**Estratto**
::::::

Lina Ferrara: Puoi dirci brevemente come è nata la legge 22 novembre 1988 n. 516? 
Davide Romano: La legge di intesa è nata dopo una lunga e travagliata gestazione. Se è nota a molti la battaglia per la piena attuazione dei principi proclamati nella Carta costituzionale, non molti sanno che proprio l’attuazione dell’art. 8 co. 3 della Costituzione fu tra quelli che maggiormente ebbero bisogno di una lunga metabolizzazione politica. Si giunse così intorno alla metà degli anni ‘80 alle prime intese con i valdesi, gli avventisti e le Assemblee di Dio, nel quadro di una contemporanea revisione del concordato con la Santa sede e al culmine di un intenso lavoro di sensibilizzazione politica che le minoranze evangeliche, con un indubbio protagonismo della nostra chiesa e della chiesa valdese, seppero promuovere.

L. F.: Cosa pensi in generale di questa legge? 
D. R.: Beh, ogni legge è migliorabile, se il quadro politico lo consente. Oggi, alla luce dell’esperienza accumulata in sede applicativa e giurisprudenziale alcuni emendamenti agli artt. 14 e 17 li suggerirei. Negli anni alcune piccole modifiche sono già state introdotte. Oggi siamo alle prese con nuove istanze che richiedono, appunto, ulteriori integrazioni.

L. F.: Cosa ha significato per la chiesa avventista? 
D. R.: Direi che non solo per la chiesa avventista ma per tutte le minoranze religiose presenti nel nostro Paese, la legge di intesa ha rappresentato un prezioso strumento di attuazione formale della Costituzione e ha permesso loro di uscire da un cono d’ombra cui erano state relegate a causa della soverchiante centralità della chiesa cattolica romana.

::::::

**Dati riportati**
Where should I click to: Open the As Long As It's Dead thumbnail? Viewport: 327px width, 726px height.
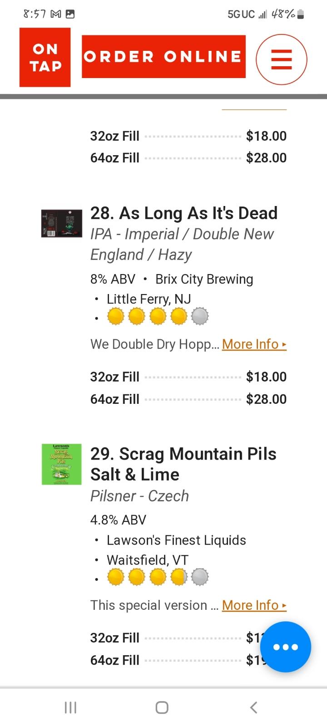62,223
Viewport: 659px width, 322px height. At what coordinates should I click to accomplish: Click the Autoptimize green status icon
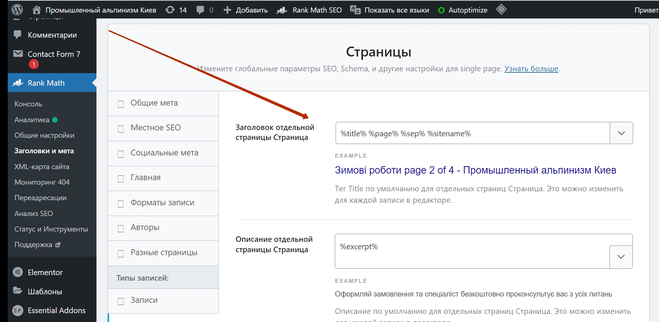(441, 10)
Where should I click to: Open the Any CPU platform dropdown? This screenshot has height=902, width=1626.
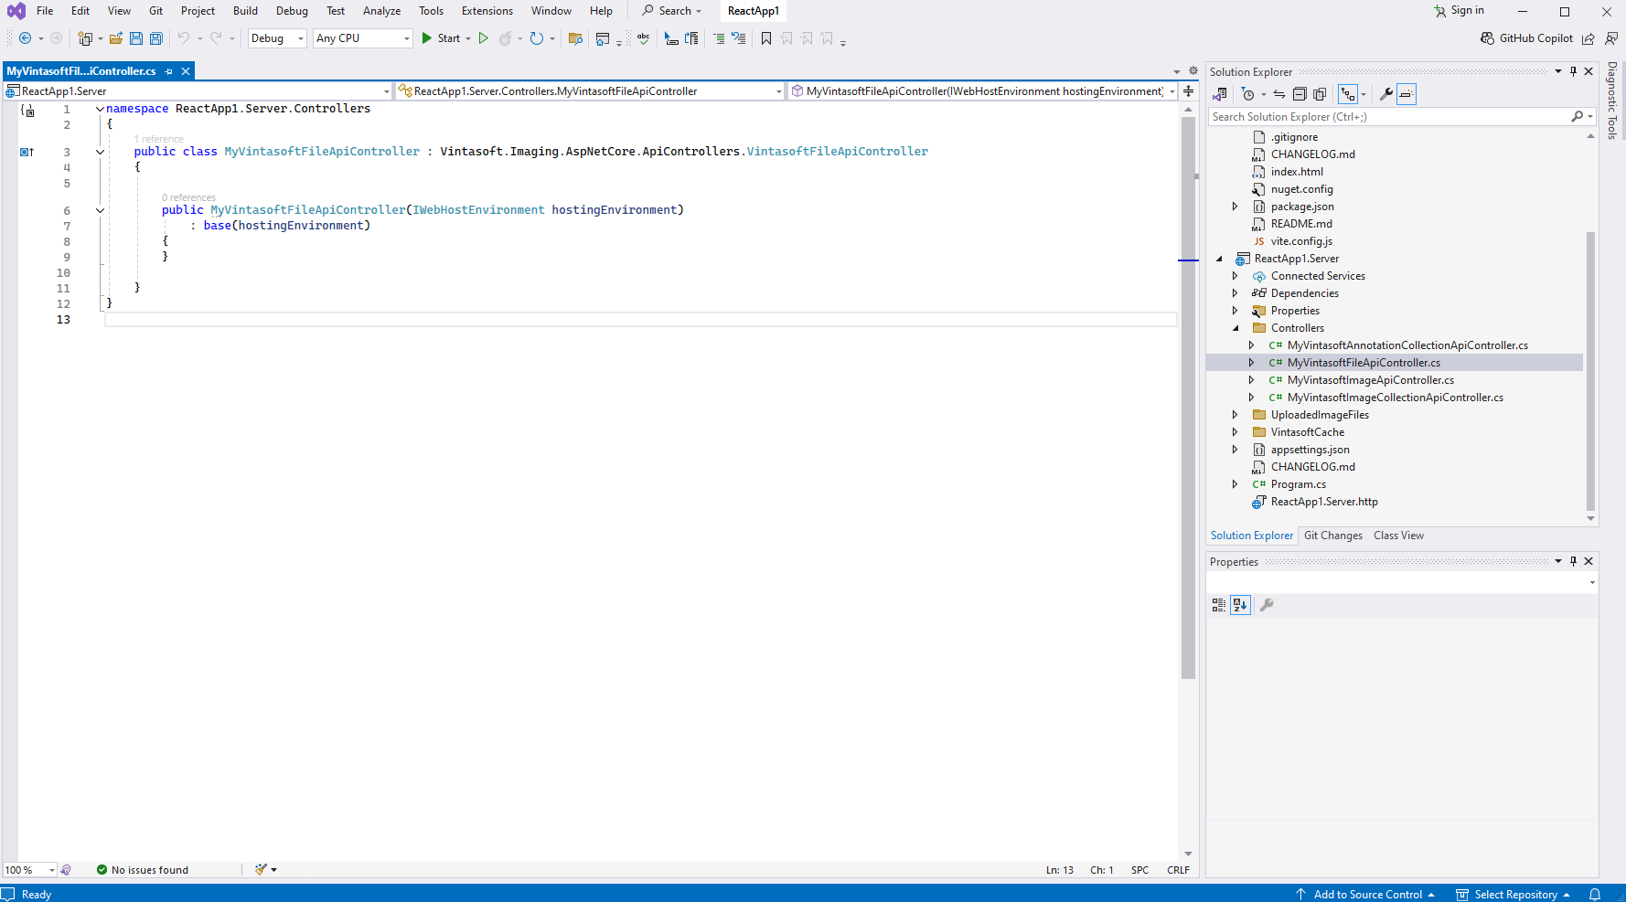pyautogui.click(x=362, y=38)
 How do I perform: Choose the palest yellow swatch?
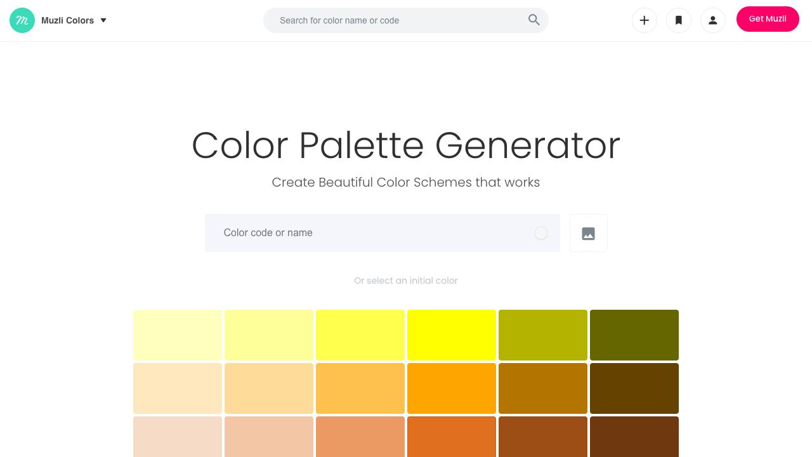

::::::

**Esercizi**
a) Secondo l'intervista sulla legge n. 516, con quali confessioni si arrivò alle prime intese intorno alla metà degli anni '80?
b) Prosegui l'intervista sulla legge n. 516 a partire dall'ultima risposta riportata.
Le voci riportate non servono per svolgere gli esercizi.

**Soluzioni**
a) Con i valdesi, gli avventisti e le Assemblee di Dio.

b)
Se penso nello specifico a noi avventisti non posso non constatare come la fruizione del riposo sabatico nelle scuole e nell’ambito lavorativo, pur con persistenti criticità, e il pieno e automatico riconoscimento dei ministri di culto hanno permesso alla nostra chiesa di svolgere la propria missione di annuncio del vangelo con pienezza di prerogative.

L. F.: Nel 2009 è intervenuta una modifica che riguarda l’Istituto avventista, di cui sei attualmente il direttore. Ce ne puoi parlare? 
D. R.: La modifica ha riguardato il riconoscimento giuridico dei titoli di laurea rilasciati dall’Istituto avventista di Firenze per il tramite della sua Facoltà di teologia. Si è trattato di un passaggio importante che ha finalmente reso giustizia alla caratura accademica degli studi condotti presso la Facoltà “Villa Aurora”.
Oggi siamo alle prese con ulteriori integrazioni di quel riconoscimento relativamente ai titoli di dottorato, che speriamo possano giungere a compimento.

L. F.: Da oltre tre decenni, noi avventisti godiamo di questa legge. Cosa ne è delle altre confessioni? Possiamo fare qualcosa? 
D. R.: La chiesa avventista ha, come dire, nel suo Dna, la vocazione a difendere la libertà religiosa e di culto di tutte le fedi. Chi rivendica diritti solo per sé, nuoce alla causa dei diritti umani. Siamo dunque già impegnati a far sì che altre chiese e altre religioni ottengano ciò che la nostra Costituzione garantisce loro agli artt. 3, 8, 19 e 20.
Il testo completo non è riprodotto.